Stephen Castle / Nov 2015

Photo: European Union

 

Even before its publication, David Cameron's long-awaited letter to European colleagues on his re-negotiation of EU membership highlights the complexity of this opaque, contorted, process.

In the ornate chambers of the Foreign Office, the Europe Minister, David Lidington, plays down  expectations that the letter, due to be sent soon to the European Council president, Donald Tusk, will finally spell out the fine print of what Britain wants.  The "last thing" Mr. Cameron should do, Mr. Lidington says, is publish  "a detailed negotiating position", setting out "red lines."

Across the road  at Westminster there are grumblings from Eurosceptic Conservative MPs that the letter may now be published after Parliament goes into recess on Tuesday (Nov10) - thereby reducing the prospect that critical MPs will be able to gang up to make trouble.  

All this underlines the difficulties Mr. Cameron faces in a renegotiation modelled on the tactics of Harold Wilson's who, before the 1975 referendum, returned from the continent with an insubstantial deal that, nonetheless, paved the way for a "yes" vote. 

When Mr. Cameron promised his in-out referendum in the Bloomberg speech in January 2013, such detailed haggling must have seemed a distant prospect.  

Back in 2013 it was far from clear that Mr. Cameron would be in Downing Street after the May 2015 election to carry out the pledged renegotiation and referendum. Most people - Mr. Cameron probably included - thought that, if he was still Prime Minister, it would be at the head of a coalition.

But now, leading a Conservative government with a parliamentary majority (albeit a small one) Mr. Cameron has to deliver. And several, complex, moving parts need to mesh in order to secure the outcome he says he wants - a "yes" vote in the coming referendum.
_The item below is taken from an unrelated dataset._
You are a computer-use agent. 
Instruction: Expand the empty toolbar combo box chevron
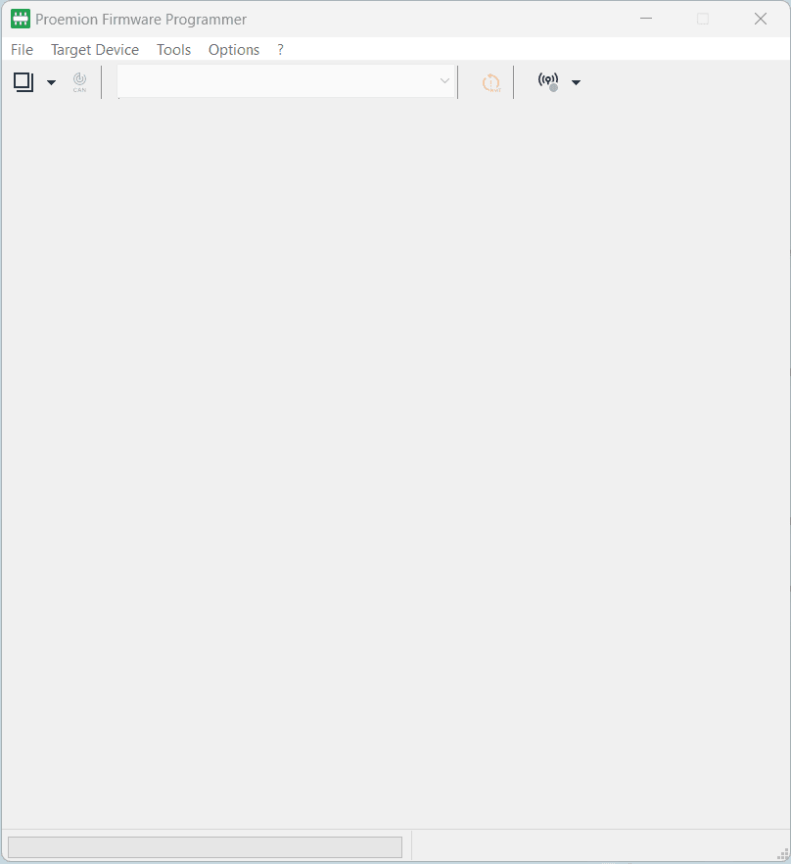click(x=444, y=81)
Mr. Cameron knows that if he asks too much of his fellow European leaders, he damages his chances of getting a decent deal. They need to believe that he is pragmatic, that he intends to negotiate in good faith, and that, after his successful renegotiation, he will lead the campaign to stay in.

But if his wishlist looks too modest, his Eurosceptic enemies at home will pounce, and denounce the renegotiation as the sham they predicted. Hence Mr. Lidington's warning against issuing a detailed negotiating position which "becomes seen either as an opening bid, from which you can of course be negotiated down, or it is seen by another group of people as an absolute minimum that you must get, and any retreat from that is a devastating reverse."

This explains why Britain has so far limited its pronouncements to outlining the general areas where it wants progress in the renegotiation. Mr. Cameron's true objectives are rooted less in sharp visions of the future of Europe and of the architecture of the EU, than in in the optics of British domestic politics. Rather than securing any specific policy changes, he needs to produce a package that looks, smells, and feels substantial enough to reassure the majority of Conservative MPs that he has won something worth having.  

Of course there are a number of Tory MPs who want to leave the EU, and who will never be persuaded by anything Mr. Cameron can realistically hope to deliver. But there are many who want to support him, and some others who are wavering Eurosceptics, who might be persuaded. If they are going to vote in favour of EU membership, they will need ammunition to justify doing so to Conservative activists (most of whom are Eurosceptic to a greater or lesser degree). Unfortunately for Mr. Cameron, the "no" campaigners are much better financed and prepared than in the 1970s, and are waiting to try to pull apart whatever Mr. Cameron secures.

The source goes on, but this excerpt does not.